I have a memory from years ago when I was googling "Burn-out signs" and then I started thinking about "You know, the fact I am looking for signs of being burnt-out might also be a sign that I might be getting burnt-out...".
Later I have seen a talk live about burn out and productivity; first I have forgotten the name of the excellent dev who talked about this issue; and second I do not wish to copy his work here, I will be merely summarising it in one or two sentences before I say what I need to say.
So his thinking was this:
To be productive...
- you have to turn off distractions (checking your phone, keep in FOMO at bay...)
- you have to stop context switching (doing 199 tasks in parallel)
- you have to say no to overworking and to managers; 8 hours a day at max., and your resting time is truly about resting, no coding
Is productivity a solo
thing?
The list above still looks at productivity (and motivation - I need to write about that as well) as a personal thing. You are either productive or not. Your productivity your life choices.
But whatever performance micro-optimisations you are going to do the truth is there are lot bigger factors; you have to be honest about your own performance and what the main drivers are, otherwise you will be having anxiety attacks going to work a couple of years after feeling so powerful about being so super productive.
I am not saying articles about productivity are wrong. There is nothing wrong about researching how to be more productive! But not seeing the whole picture can get you actually sick or demotivated.

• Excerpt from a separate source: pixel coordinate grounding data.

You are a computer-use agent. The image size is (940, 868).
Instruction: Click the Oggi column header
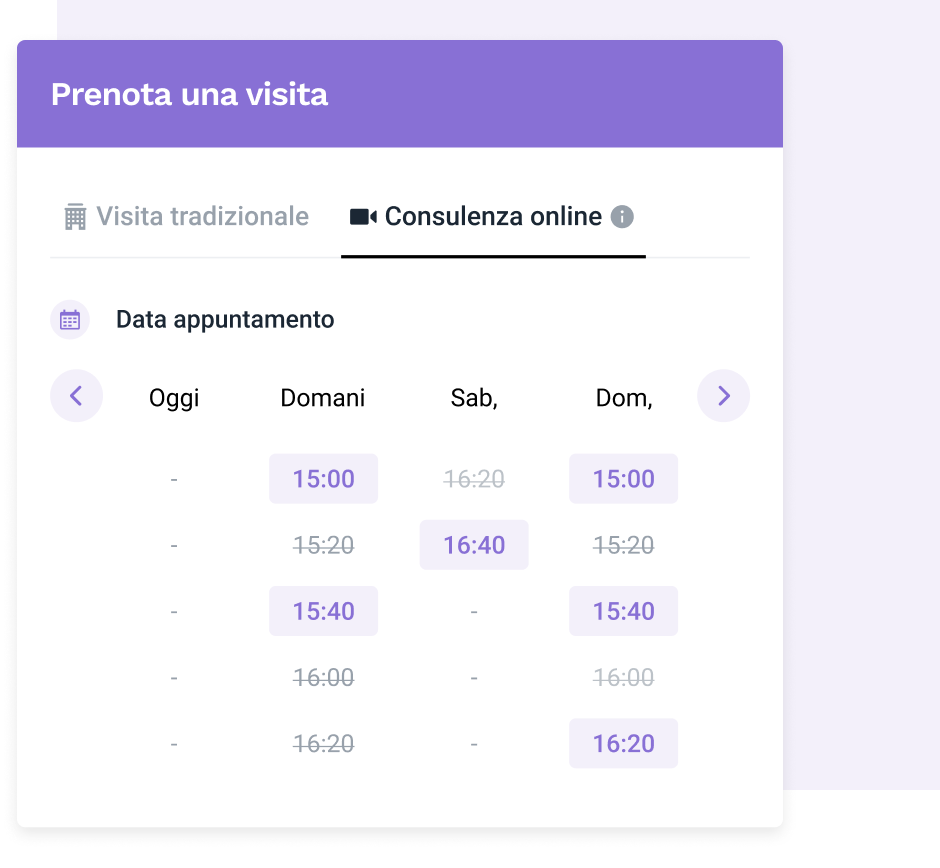(174, 398)
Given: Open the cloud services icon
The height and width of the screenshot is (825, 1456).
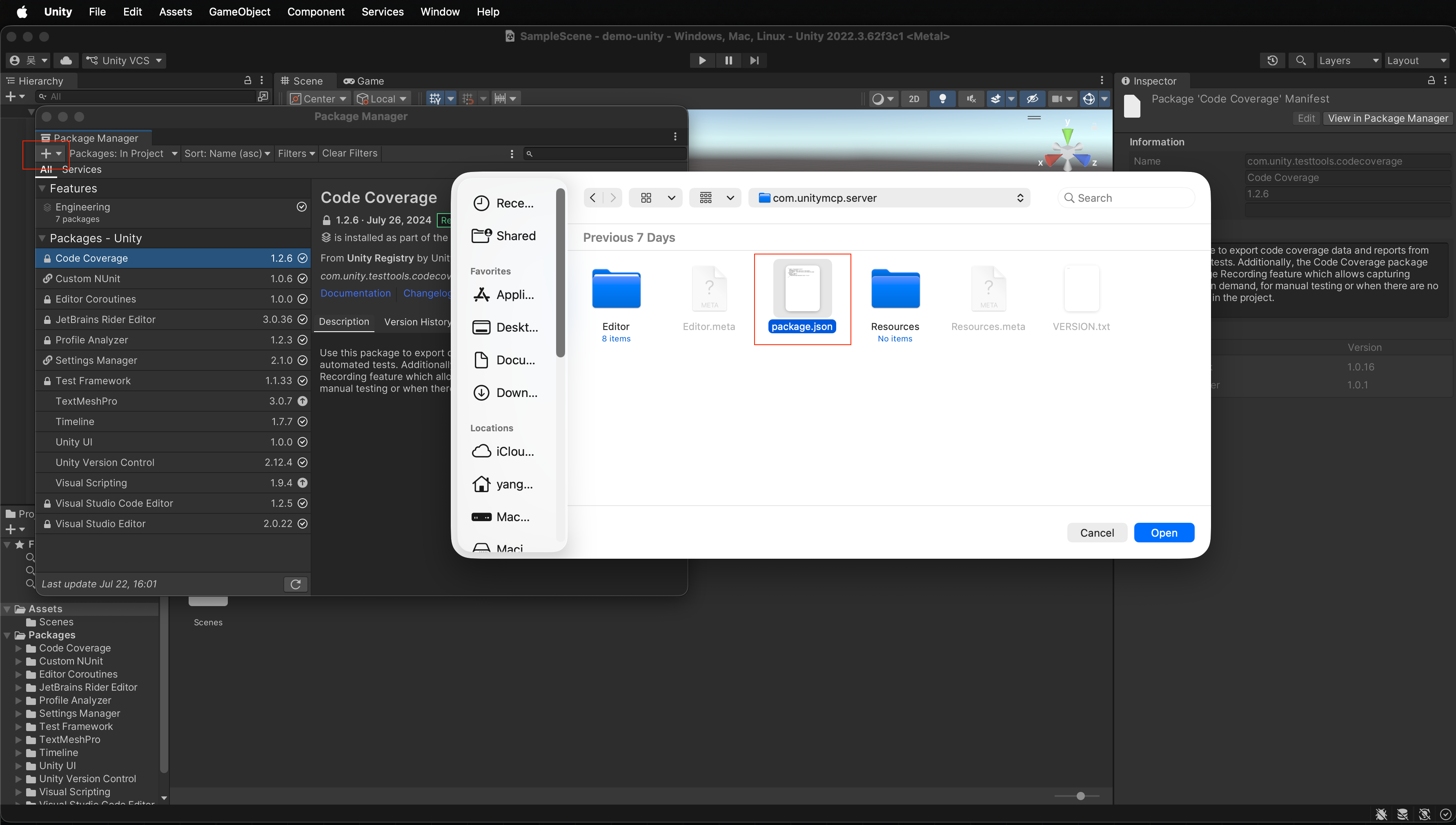Looking at the screenshot, I should pos(66,60).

Sometimes your biggest productivity boost will be being at another workplace that fits your personality better.
The productivity killers we don't talk about
Therefore I present to you my little list about huge productivity killers:
- disruptive meetings: if you can't clock in 4 hours without a distractive meeting per day you can't be that productive
- working on the wrong thing: while per line of code you can be very productive shipping the wrong thing from the viewpoint of either the customer or the company that is wasted time; if you are unsure/unclear what to do waste coding time on getting answers from people (either from UX researchers, product management or from users directly)
- fear driven workplaces: coding is not linear work like moving from flat A to flat B. When you code you have to sometimes go back and unfix your fix to fix it again the right way. You can't do that if you are afraid. In one of my workplaces people were told that they will face consequences if their bug tickets are reopened. People started not reporting bugs so their colleagues won't get fired and they told them to fix things on unofficial channels.
- dysfunctional teams: you can't be productive if you can't agree with your other devs on anything or when code-reviews are tense moments.
- demotivating company management: I was the least productive in my life when the company without ever consulting us changed the stack completely we were on (from C# to JS), smashed a huge number of people who did not work with each other beforehand together to build a product that was unclear from the start, all the while we needed to create a microservice architecture without any training on the topic. Later I felt there was something sadistically sarcastic about asking me why I was demotivated and disillusioned with the company.
- life problems: going to buy a house? Getting through a break-up? Diagnosed with a heavy illness? In those times no 🔥 20 productivity tips 🔥 will save your work.